Saved entries
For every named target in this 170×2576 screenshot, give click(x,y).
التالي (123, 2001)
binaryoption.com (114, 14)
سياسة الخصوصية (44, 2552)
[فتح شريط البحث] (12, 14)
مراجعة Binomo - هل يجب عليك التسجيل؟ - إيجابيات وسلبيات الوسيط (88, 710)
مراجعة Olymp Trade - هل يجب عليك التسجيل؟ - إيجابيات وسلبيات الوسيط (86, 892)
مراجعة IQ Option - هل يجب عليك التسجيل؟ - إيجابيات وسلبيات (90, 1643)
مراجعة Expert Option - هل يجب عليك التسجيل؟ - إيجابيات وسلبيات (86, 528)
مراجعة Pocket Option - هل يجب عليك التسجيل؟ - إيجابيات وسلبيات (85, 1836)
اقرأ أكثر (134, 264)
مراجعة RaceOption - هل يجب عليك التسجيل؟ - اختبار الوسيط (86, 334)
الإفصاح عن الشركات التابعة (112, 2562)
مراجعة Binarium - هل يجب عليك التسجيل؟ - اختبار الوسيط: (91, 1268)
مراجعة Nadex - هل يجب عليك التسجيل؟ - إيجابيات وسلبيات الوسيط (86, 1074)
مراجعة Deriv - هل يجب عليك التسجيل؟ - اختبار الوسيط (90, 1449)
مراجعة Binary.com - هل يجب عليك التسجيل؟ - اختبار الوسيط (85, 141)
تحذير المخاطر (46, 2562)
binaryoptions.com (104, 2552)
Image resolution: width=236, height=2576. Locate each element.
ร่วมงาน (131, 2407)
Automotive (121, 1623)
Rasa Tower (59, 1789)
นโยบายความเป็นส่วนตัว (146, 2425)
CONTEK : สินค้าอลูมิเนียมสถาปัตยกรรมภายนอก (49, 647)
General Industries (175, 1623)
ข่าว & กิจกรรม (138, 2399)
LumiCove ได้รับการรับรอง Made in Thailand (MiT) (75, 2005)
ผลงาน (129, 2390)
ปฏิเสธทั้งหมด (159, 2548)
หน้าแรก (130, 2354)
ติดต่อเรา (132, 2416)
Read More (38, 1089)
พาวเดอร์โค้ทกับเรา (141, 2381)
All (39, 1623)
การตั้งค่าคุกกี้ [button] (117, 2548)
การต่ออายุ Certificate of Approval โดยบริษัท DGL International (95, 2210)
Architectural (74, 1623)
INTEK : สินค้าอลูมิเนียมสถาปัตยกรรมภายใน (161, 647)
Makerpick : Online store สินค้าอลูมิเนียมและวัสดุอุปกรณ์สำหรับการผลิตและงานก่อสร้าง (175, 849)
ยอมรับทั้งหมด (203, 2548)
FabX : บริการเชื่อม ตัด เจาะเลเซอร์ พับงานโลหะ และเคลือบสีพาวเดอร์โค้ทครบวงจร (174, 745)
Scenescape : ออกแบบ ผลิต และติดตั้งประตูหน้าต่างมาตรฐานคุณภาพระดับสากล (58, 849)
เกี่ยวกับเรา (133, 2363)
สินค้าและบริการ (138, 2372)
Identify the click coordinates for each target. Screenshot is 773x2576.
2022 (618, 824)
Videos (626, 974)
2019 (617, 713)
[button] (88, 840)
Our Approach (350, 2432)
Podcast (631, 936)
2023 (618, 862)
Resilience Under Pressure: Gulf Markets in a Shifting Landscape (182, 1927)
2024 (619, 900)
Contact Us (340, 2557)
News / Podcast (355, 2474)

Exercise -
Nothing in the data may be left out. Copy all of it exactly.

Solution to the exercise -
For every named target in this 170×2576 screenshot, give click(x,y).
التالي (123, 2001)
binaryoption.com (114, 14)
سياسة الخصوصية (44, 2552)
[فتح شريط البحث] (12, 14)
مراجعة Binomo - هل يجب عليك التسجيل؟ - إيجابيات وسلبيات الوسيط (88, 710)
مراجعة Olymp Trade - هل يجب عليك التسجيل؟ - إيجابيات وسلبيات الوسيط (86, 892)
مراجعة IQ Option - هل يجب عليك التسجيل؟ - إيجابيات وسلبيات (90, 1643)
مراجعة Expert Option - هل يجب عليك التسجيل؟ - إيجابيات وسلبيات (86, 528)
مراجعة Pocket Option - هل يجب عليك التسجيل؟ - إيجابيات وسلبيات (85, 1836)
اقرأ أكثر (134, 264)
مراجعة RaceOption - هل يجب عليك التسجيل؟ - اختبار الوسيط (86, 334)
الإفصاح عن الشركات التابعة (112, 2562)
مراجعة Binarium - هل يجب عليك التسجيل؟ - اختبار الوسيط: (91, 1268)
مراجعة Nadex - هل يجب عليك التسجيل؟ - إيجابيات وسلبيات الوسيط (86, 1074)
مراجعة Deriv - هل يجب عليك التسجيل؟ - اختبار الوسيط (90, 1449)
مراجعة Binary.com - هل يجب عليك التسجيل؟ - اختبار الوسيط (85, 141)
تحذير المخاطر (46, 2562)
binaryoptions.com (104, 2552)
Image resolution: width=236, height=2576. Locate each element.
ร่วมงาน (131, 2407)
Automotive (121, 1623)
Rasa Tower (59, 1789)
นโยบายความเป็นส่วนตัว (146, 2425)
CONTEK : สินค้าอลูมิเนียมสถาปัตยกรรมภายนอก (49, 647)
General Industries (175, 1623)
ข่าว & กิจกรรม (138, 2399)
LumiCove ได้รับการรับรอง Made in Thailand (MiT) (75, 2005)
ผลงาน (129, 2390)
ปฏิเสธทั้งหมด (159, 2548)
หน้าแรก (130, 2354)
ติดต่อเรา (132, 2416)
Read More (38, 1089)
พาวเดอร์โค้ทกับเรา (141, 2381)
All (39, 1623)
การตั้งค่าคุกกี้ [button] (117, 2548)
การต่ออายุ Certificate of Approval โดยบริษัท DGL International (95, 2210)
Architectural (74, 1623)
INTEK : สินค้าอลูมิเนียมสถาปัตยกรรมภายใน (161, 647)
Makerpick : Online store สินค้าอลูมิเนียมและวัสดุอุปกรณ์สำหรับการผลิตและงานก่อสร้าง (175, 849)
ยอมรับทั้งหมด (203, 2548)
FabX : บริการเชื่อม ตัด เจาะเลเซอร์ พับงานโลหะ และเคลือบสีพาวเดอร์โค้ทครบวงจร (174, 745)
Scenescape : ออกแบบ ผลิต และติดตั้งประตูหน้าต่างมาตรฐานคุณภาพระดับสากล (58, 849)
เกี่ยวกับเรา (133, 2363)
สินค้าและบริการ (138, 2372)
Identify the click coordinates for each target. Screenshot is 773x2576.
2022 (618, 824)
Videos (626, 974)
2019 (617, 713)
[button] (88, 840)
Our Approach (350, 2432)
Podcast (631, 936)
2023 (618, 862)
Resilience Under Pressure: Gulf Markets in a Shifting Landscape (182, 1927)
2024 (619, 900)
Contact Us (340, 2557)
News / Podcast (355, 2474)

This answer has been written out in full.